Pirlo był bliski powrotu do Interu
Andrea Pirlo napisał w swojej autobiografii, że swego czasu bliski był sensacyjnego powrotu do Interu Mediolan.
Miało to miejsce w 2011 roku, kiedy zawodnik został wolnym zawodnikiem po 9 latach gry dla Milanu. Trenerem Interu był w tym momencie Leonardo, który kilka miesięcy wcześniej sensacyjnie zastąpił na ławce trenerskiej Rafę Beniteza.
Wszystko było już gotowe, Pirlo miał dołączyć do Interu i podpisać kontrakt, na co namawiał go Brazylijczyk, który zapewniał że w jego drużynie będzie odgrywał kluczową rolę.

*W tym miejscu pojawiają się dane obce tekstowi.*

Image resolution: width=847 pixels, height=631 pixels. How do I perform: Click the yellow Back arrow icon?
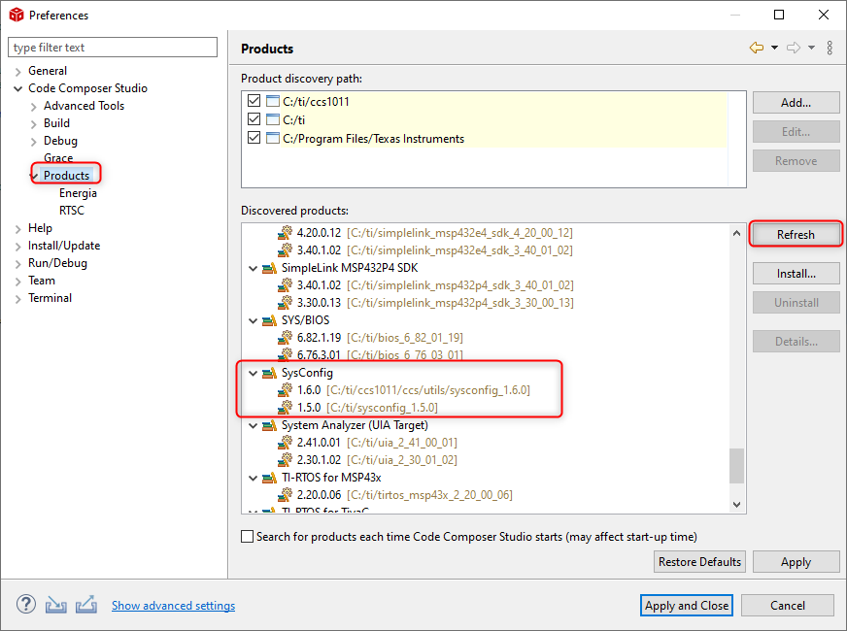[757, 48]
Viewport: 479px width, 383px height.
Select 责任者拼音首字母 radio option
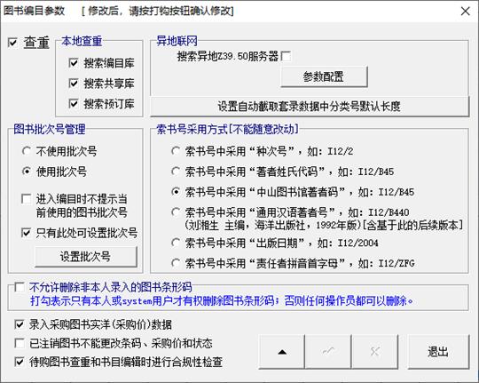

Do transferu jednak nie doszło. Pirlo nie zdecydował się na ten ruch ze względu na szacunek do kibiców Milanu, dla których ten transfer byłby ciosem w serce, podobnie jak wcześniej przejście Leonardo. Ostatecznie Włoch wybrał ofertę Juventusu, w którym gra do dziś.
Źródło: fcinter1908.it
Loon
20 kwietnia 2013 | 11:16
Hihi, podoba mi się, że Milan mimo całego dorobku nadal jest mentalnie traktowany we Włoszech jako "ten trzeci"
Klinsi64
20 kwietnia 2013 | 11:25
Inter jako który? 5? 6? ;)
Giacomo
20 kwietnia 2013 | 11:33
Piłkarze Milanu jakoś mają szacunek do tego klubu, nasi wychowankowie nie bardzo... Poza tym przejście do Juventusu to też był pewnie cios w serce dla Milanistów.
Danek
20 kwietnia 2013 | 12:49
Szacun dla Pirlo. Cios moze byl ale mniejszy niz przeprowadzka do szatni z naprzeciwka.
Uhr
21 kwietnia 2013 | 12:41
Szkoda, że przechodząc z interu do milanu nie miał takiego szacunku.